И если экономическое неравенство, возникшее в последние пятьдесят с лишним лет глобализации, является главным фактором, объясняющим современную политику, то экономические претензии становятся гораздо более острыми, когда связаны с чувством унижения и неуважения. Действительно, многое из того, что мы понимаем под экономической мотивацией, фактически отражает не просто желание обладать богатствами и ресурсами, а отношение к деньгам как к признаку статуса и престижа; считается, что за деньги можно купить уважение. Современная экономическая теория строится на предположениях о том, что люди являются рациональными индивидами, что все они хотят извлечь наивысшую для себя «пользу», то есть повысить материальное благополучие, и что политика просто продолжение этого поведения, направленного на получение наибольшей выгоды. Однако, если мы стремимся к тому, чтобы верно интерпретировать действия реальных людей в современном мире, мы должны расширить понимание человеческой мотивации за пределы этой простой экономической модели, доминирующей в нынешнем дискурсе. Никто не оспаривает, что люди способны к рациональному поведению или что они движимы своекорыстными устремлениями к обладанию все бóльшими богатствами и ресурсами. Но человеческая психология гораздо сложнее, чем предполагает эта бесхитростная экономическая модель. Прежде чем мы сможем анализировать современную политику идентичности, нам необходимо сделать шаг назад и выработать более глубокое и совершенное понимание мотивации и поведения человека. Иными словами, нам нужна более качественная теория человеческой души.
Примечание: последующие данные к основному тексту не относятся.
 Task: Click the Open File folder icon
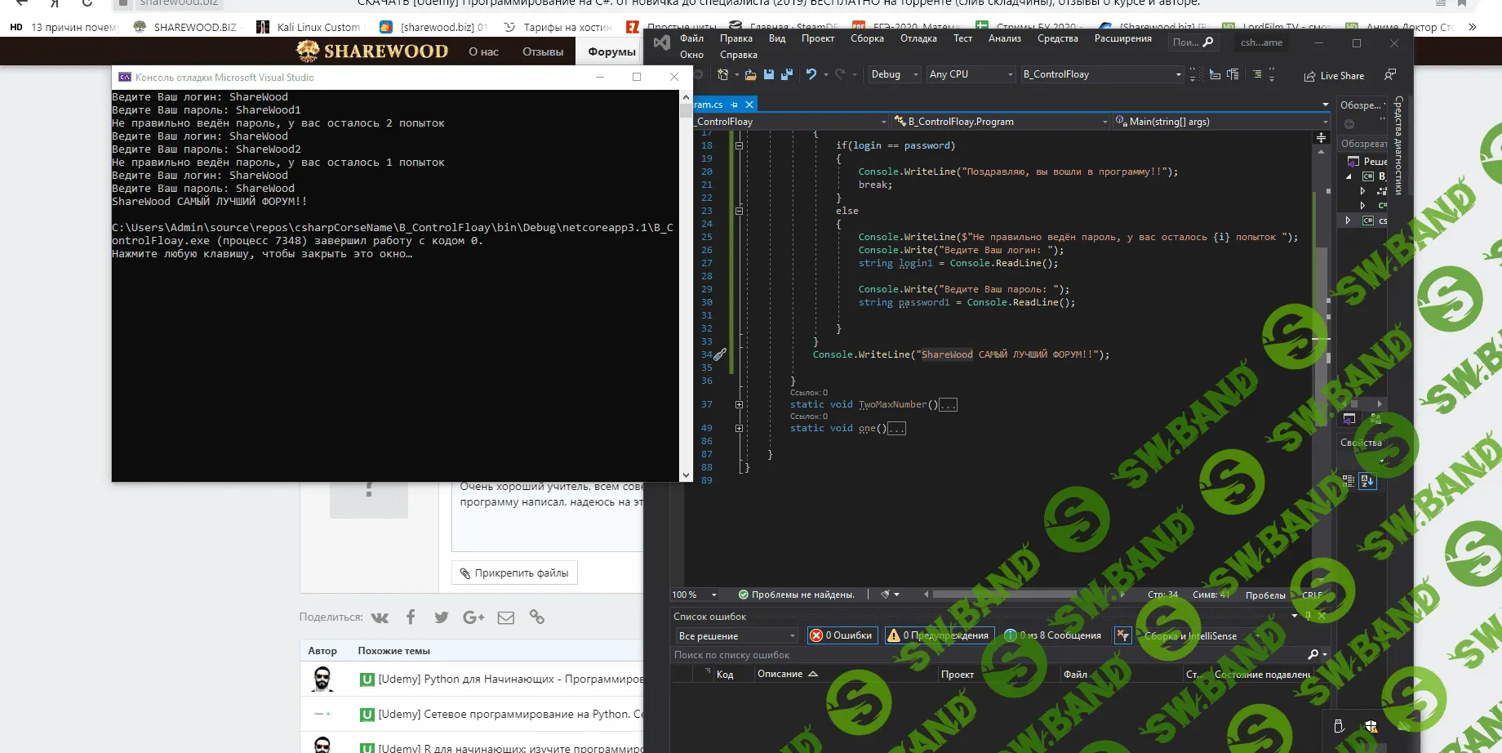pyautogui.click(x=750, y=74)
Глава 2. Третья часть души

Политические теории обычно построены на основе теорий человеческого поведения. Из массы эмпирической информации, которую мы получаем об окружающем мире, они выделяют закономерности в человеческой деятельности и устанавливают причинно-следственные связи между этими действиями и окружающей средой. Способность теоретизировать — важный фактор эволюционного успеха рода человеческого. Многие практичные люди презирают теории и теоретизирование, но постоянно действуют на основе невыраженных, несформулированных теорий, существование которых просто не могут осознать.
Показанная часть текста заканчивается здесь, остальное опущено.